私たちの生活の中には実にさまざまな化学物質が使われており、これらの化学物質は生活を大変便利で豊かなものにしてくれます。しかし、その使い方を間違えば人体や環境に有害なものとなってしまいます。日常的に使われているものだけでも5〜10万種類もある化学物質に法律や条例で規制をかけるやり方ではとても追いつきません。そこで、環境と経済の調和をはかりながら、化学物質の悪影響を減らすために市民、企業、行政が一緒になって考えていこうというのが「リスクコミュニケーション」です。NPO法人GJ5では、化学物質を、最もその影響を受けやすい子どもたちにもわかりやすくするために、「リスコミおばけ」というキャラクターとしてかるたに登場させました。これがリスコミかるたです。
かるた札はリスコミおばけがかわいいイラストで描かれていて、子どもたちにも親しみやすくなっています。札の種類には、化学物質の長所だけが書かれている「便利札」、短所だけが書かれている「危険札」があり、まず1回目は「便利札」だけ、2回目は「危険札」だけ、そして3回目に両方の札をまぜてかるた遊びをします。
当日はたくさんの子どもたちが参加してくれました。舌を噛んでしまいそうな物質名ばかりで、カタカナの読めない小さい子たちにはむずかしすぎるかと思いましたが、子どもたちはとても盛り上がりました。高学年の子どもたちは「便利札」と「危険札」をまぜて行いましたが、よく聞いてよく札を見ていないとすぐにお手つきになってしまうので真剣に取り組んでいました。
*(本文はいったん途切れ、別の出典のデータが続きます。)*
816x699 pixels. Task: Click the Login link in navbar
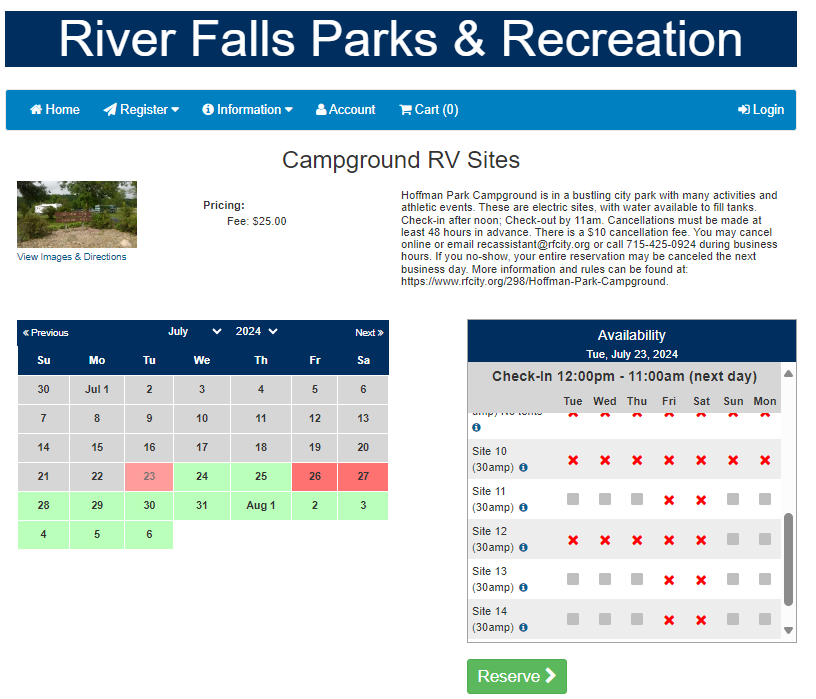tap(760, 110)
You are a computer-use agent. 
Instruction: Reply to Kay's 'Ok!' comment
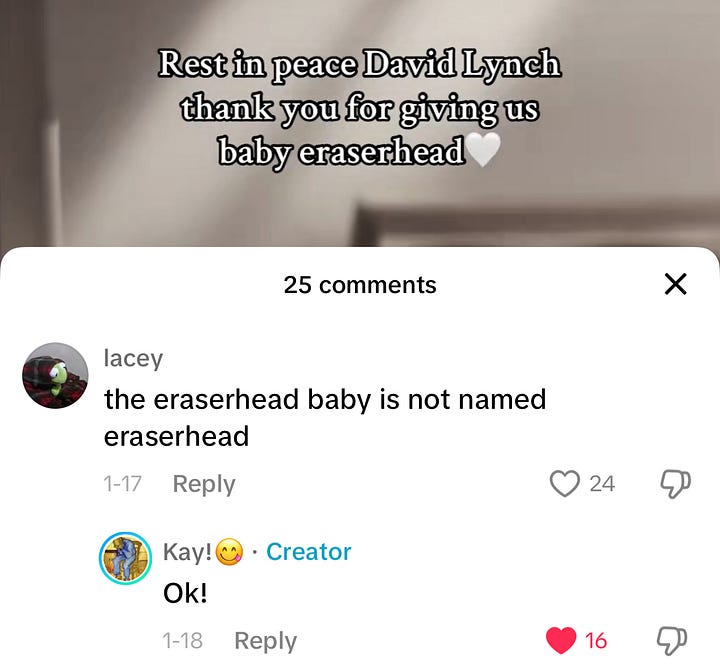[265, 640]
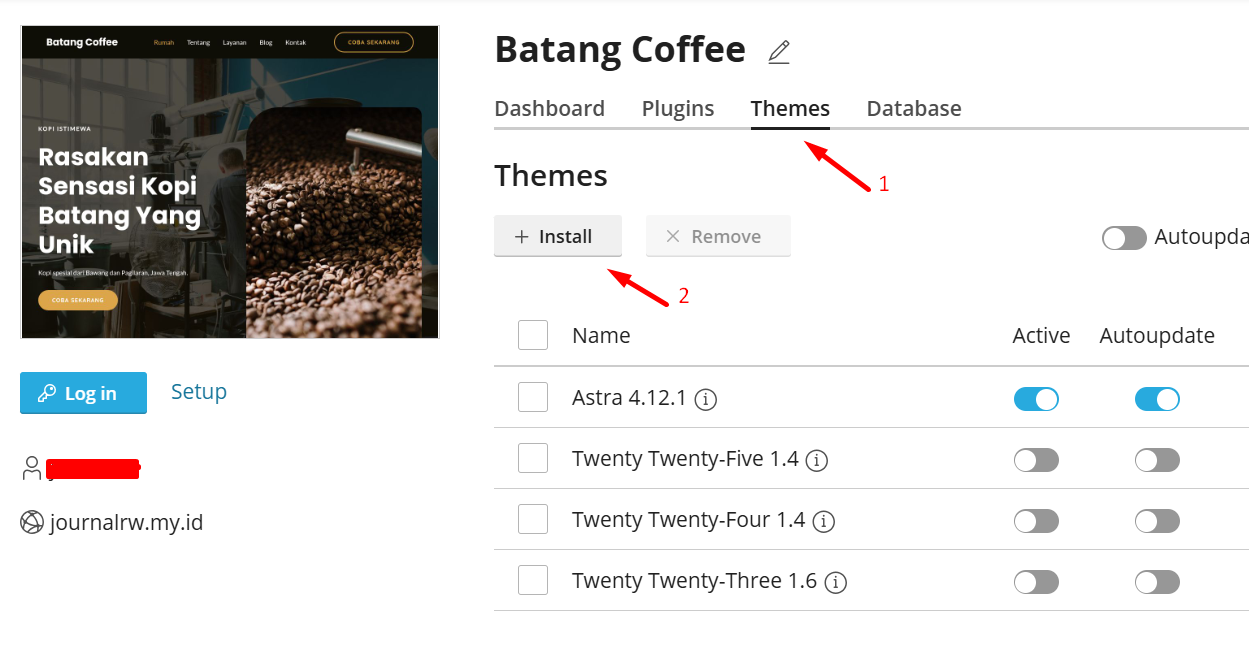Show info for Twenty Twenty-Four theme

pyautogui.click(x=823, y=521)
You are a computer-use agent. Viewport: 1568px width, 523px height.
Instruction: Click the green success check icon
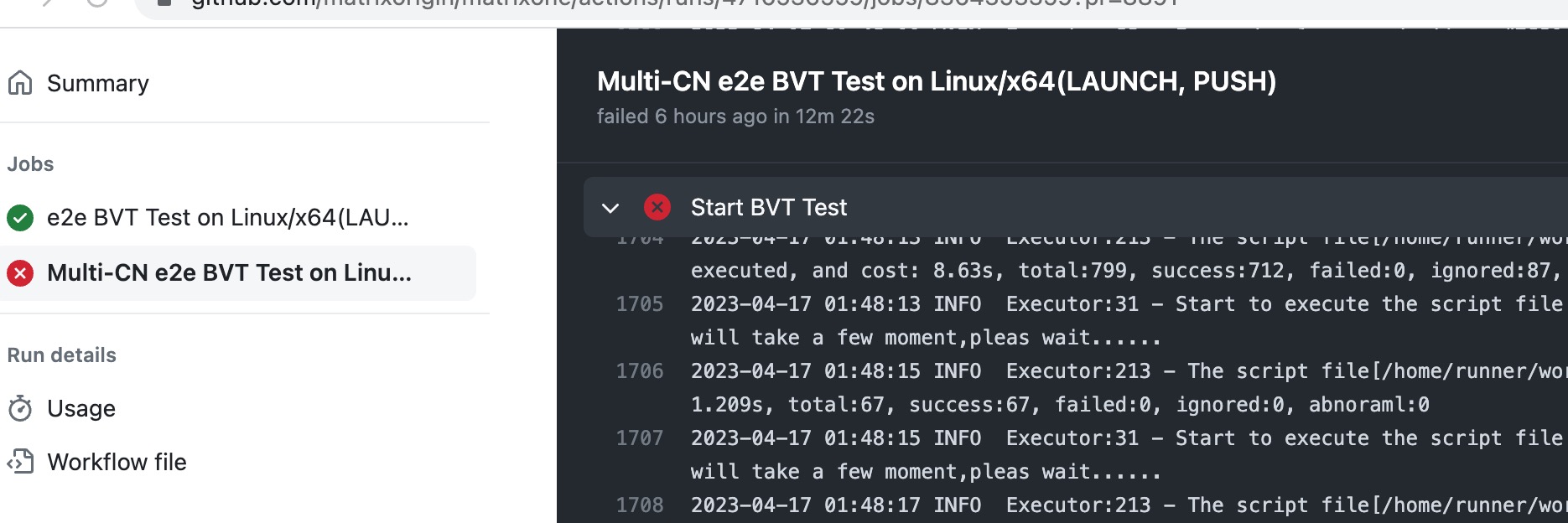(20, 218)
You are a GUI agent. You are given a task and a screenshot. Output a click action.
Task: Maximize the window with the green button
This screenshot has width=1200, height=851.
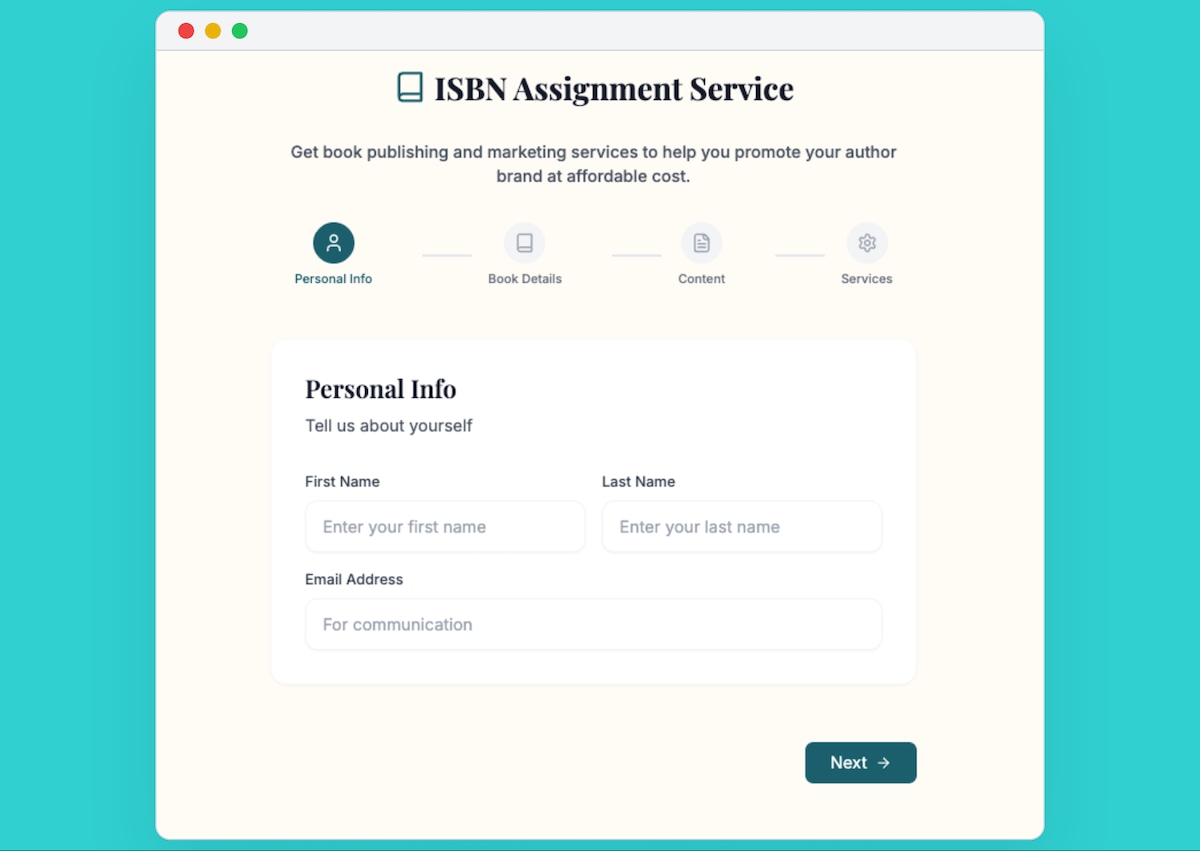point(240,31)
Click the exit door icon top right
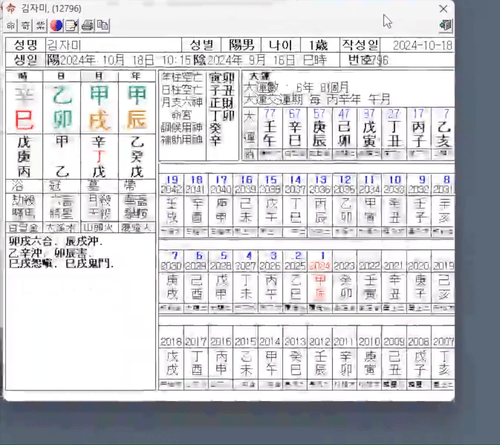This screenshot has height=445, width=500. 446,25
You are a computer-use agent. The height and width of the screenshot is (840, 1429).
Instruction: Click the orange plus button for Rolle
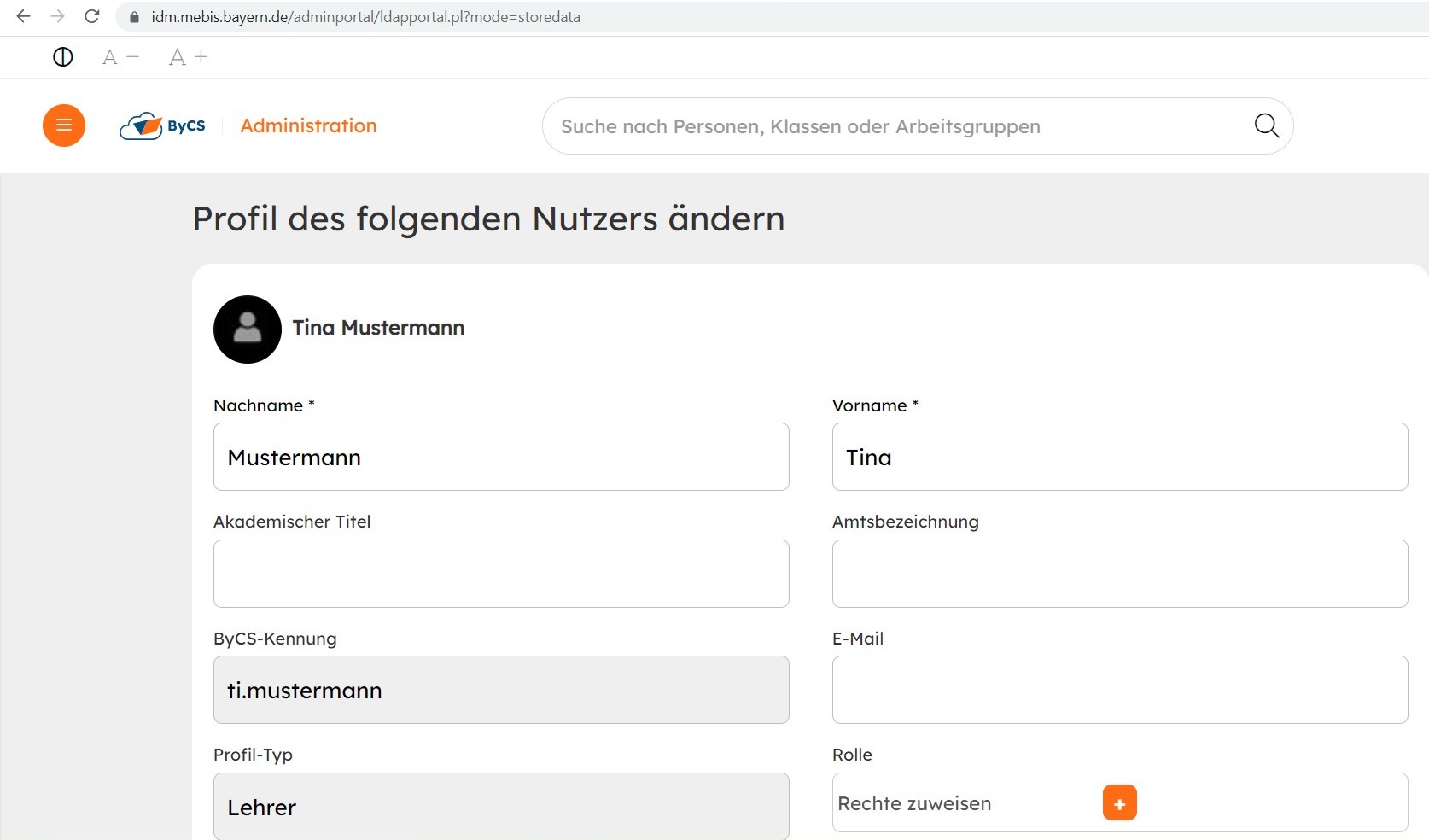(1119, 803)
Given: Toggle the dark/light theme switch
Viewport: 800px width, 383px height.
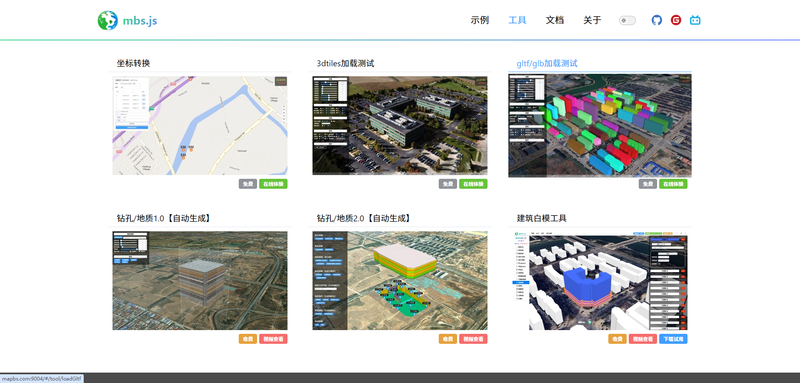Looking at the screenshot, I should pos(627,20).
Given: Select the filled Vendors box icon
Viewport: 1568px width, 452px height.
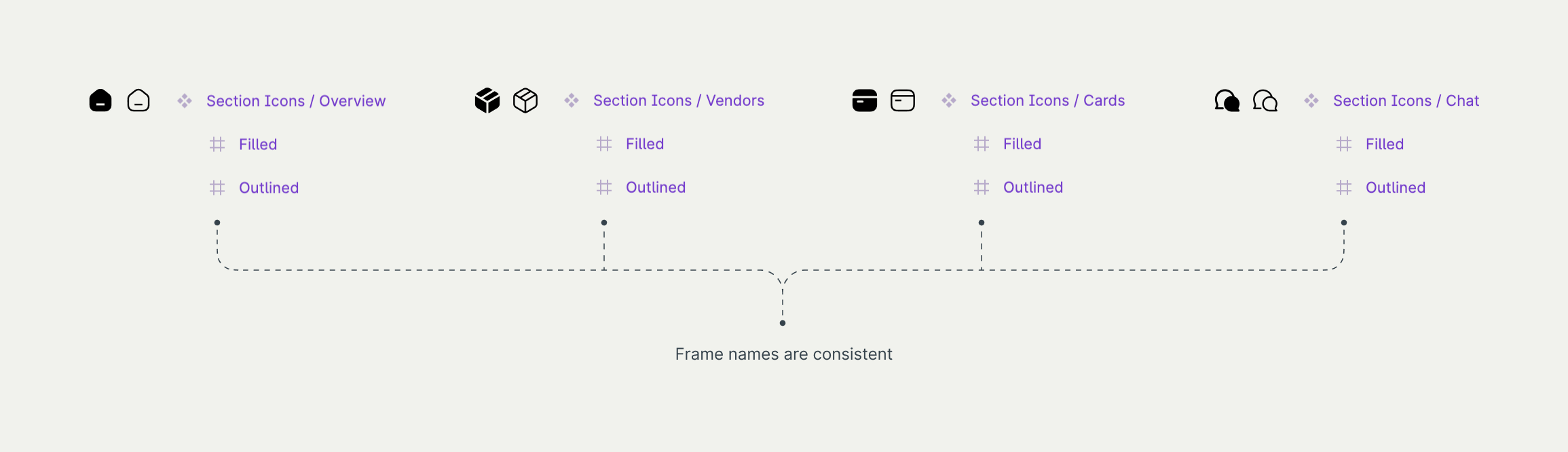Looking at the screenshot, I should point(487,100).
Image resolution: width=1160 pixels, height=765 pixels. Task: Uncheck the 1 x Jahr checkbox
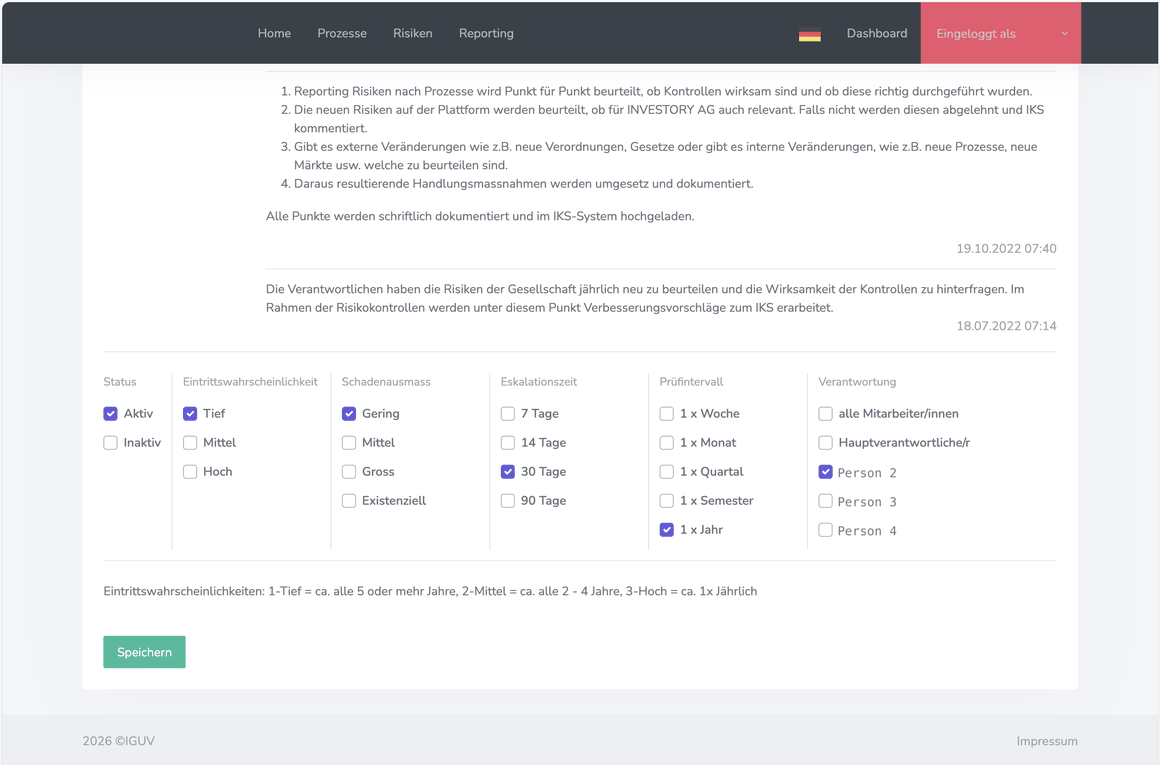[667, 530]
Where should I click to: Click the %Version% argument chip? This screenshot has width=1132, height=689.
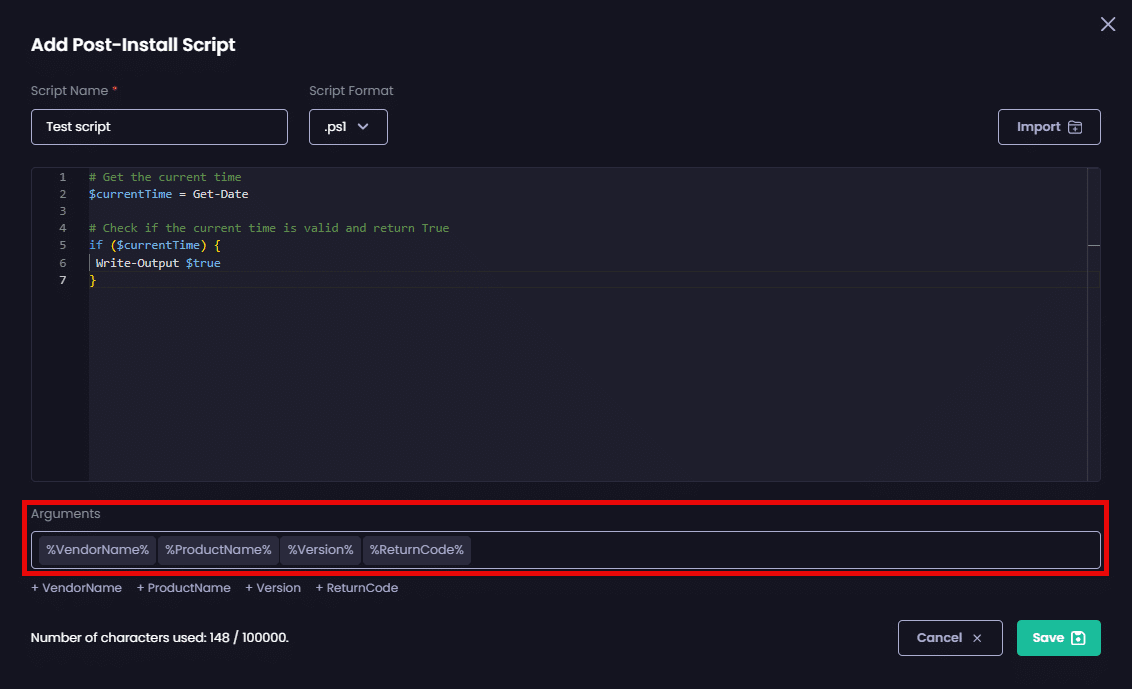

優勝者にはリスコミおばけの手作りペンダントがプレゼントされ、これも子どもたちに人気がありました。
むずかしい化学物質の説明を分かりやすく簡潔に表し、おとなも十分楽しむことのできる内容となっています。 谷口 久仁子
*GJ5とは6月5日の世界環境Dayにちなんで「Group June 5th」(グループ・ジューン・フィフス)の頭文字をとったもので、人とのネットワークづくりを基本に地球環境を考える目的でさまざまな活動を実践している団体です。